Copy out the lines of the listing below, starting at the line with "You are a computer-use" and continuing through the final line of the listing, both ends included. Keep every line word for word, but leave the pictures out.

** begin LISTED ENTRIES **

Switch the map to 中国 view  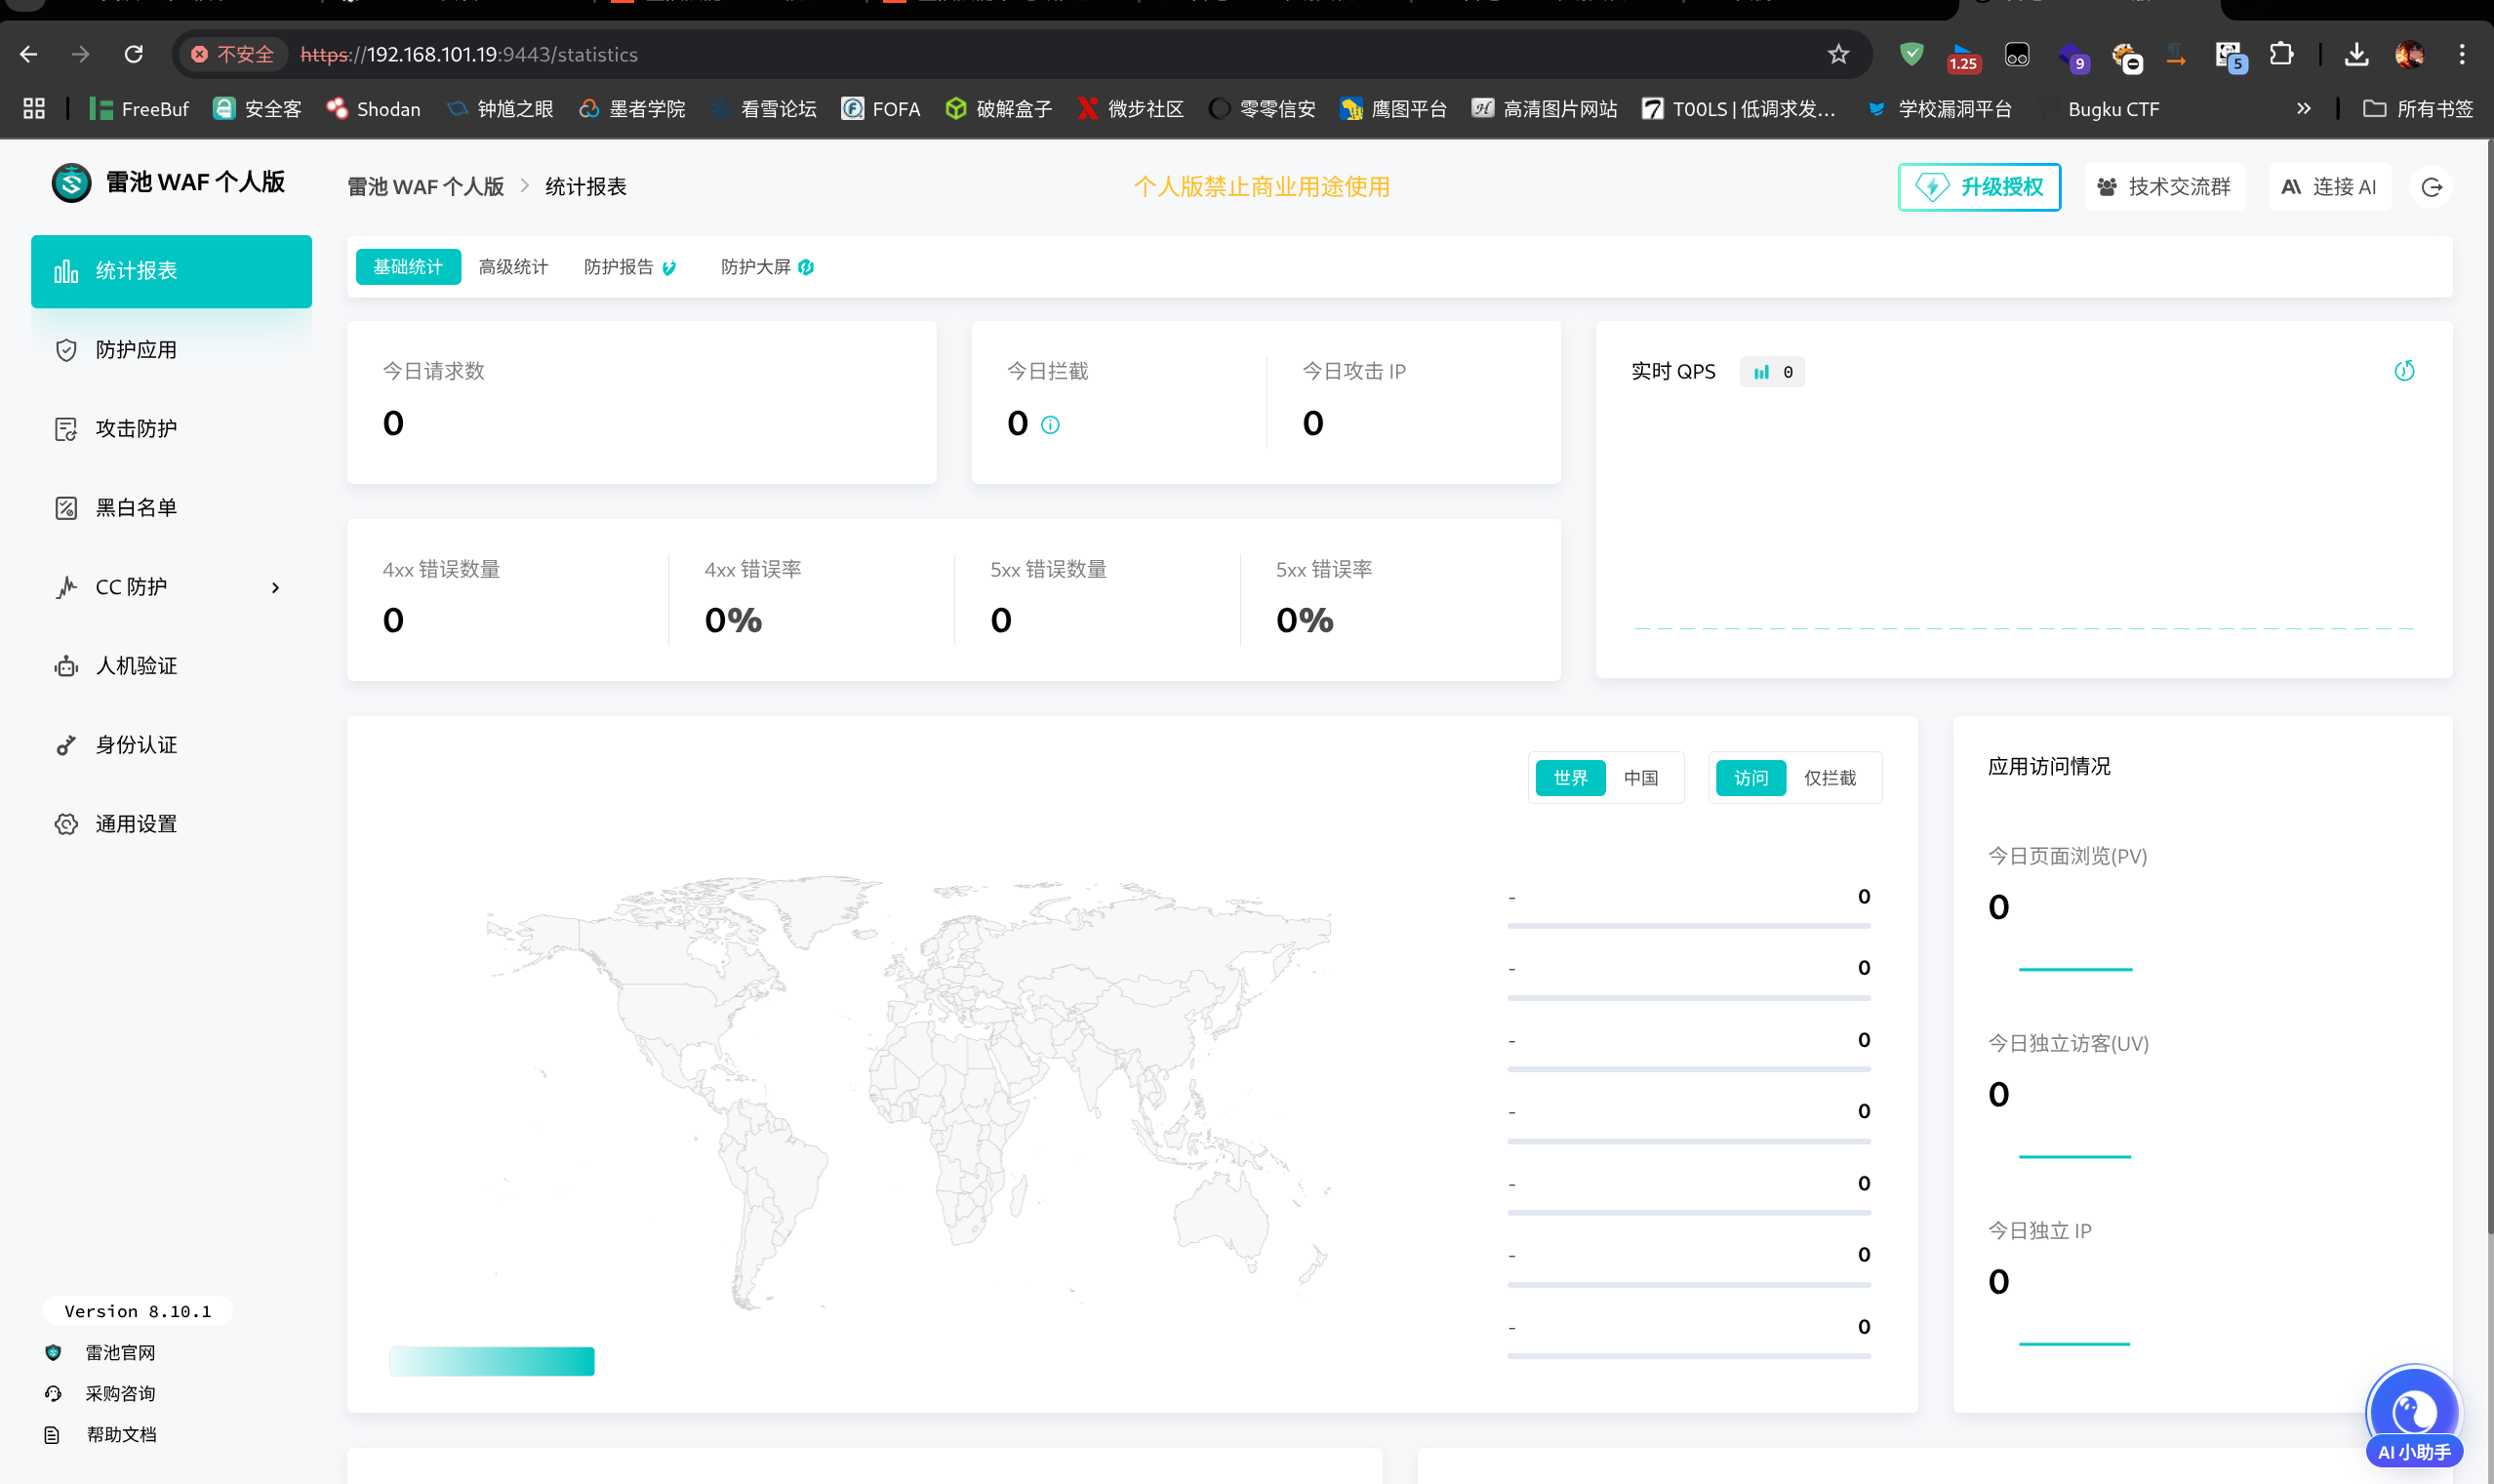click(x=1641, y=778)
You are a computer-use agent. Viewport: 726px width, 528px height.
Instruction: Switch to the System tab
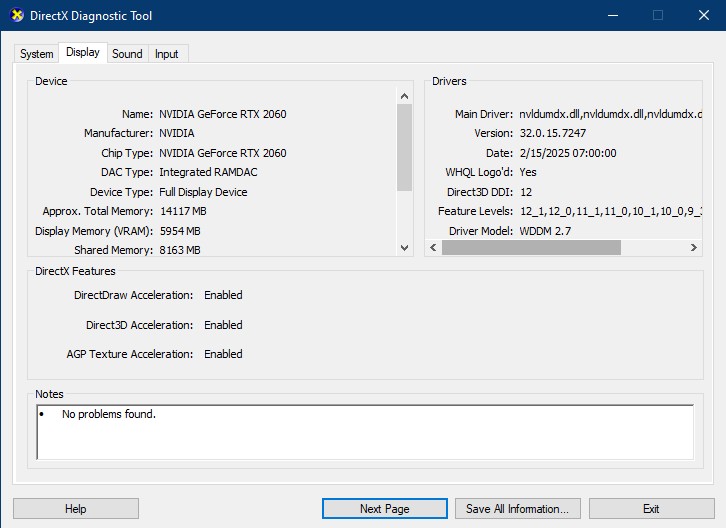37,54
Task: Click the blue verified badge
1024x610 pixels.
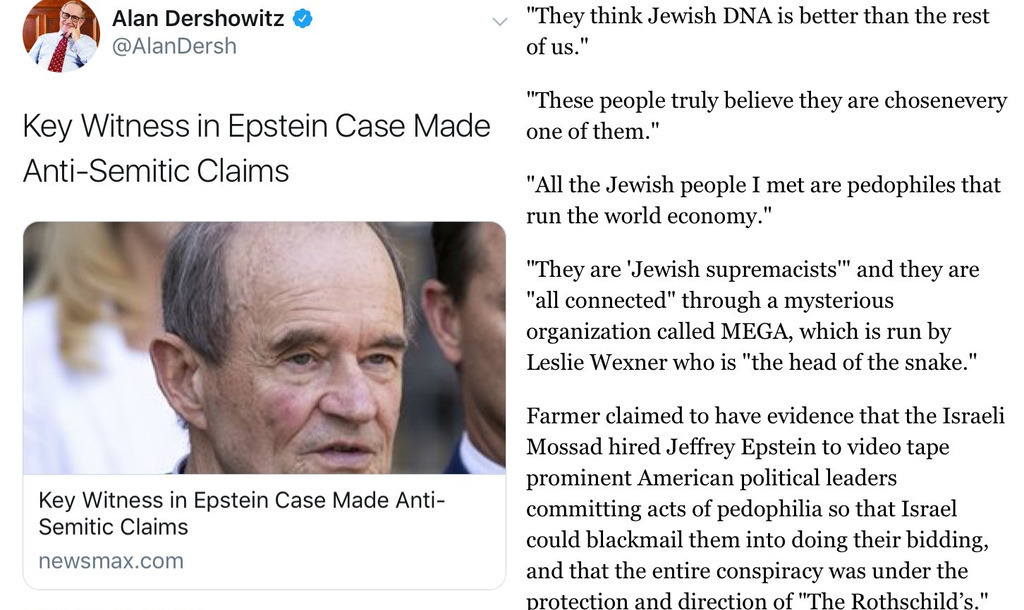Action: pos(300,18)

** end LISTED ENTRIES **

* _SOLVED EXERCISE_
You are a computer-use agent. Viewport: 726px width, 528px height.
Instruction: Switch to the System tab
37,54
Task: Click the blue verified badge
1024x610 pixels.
Action: pos(300,18)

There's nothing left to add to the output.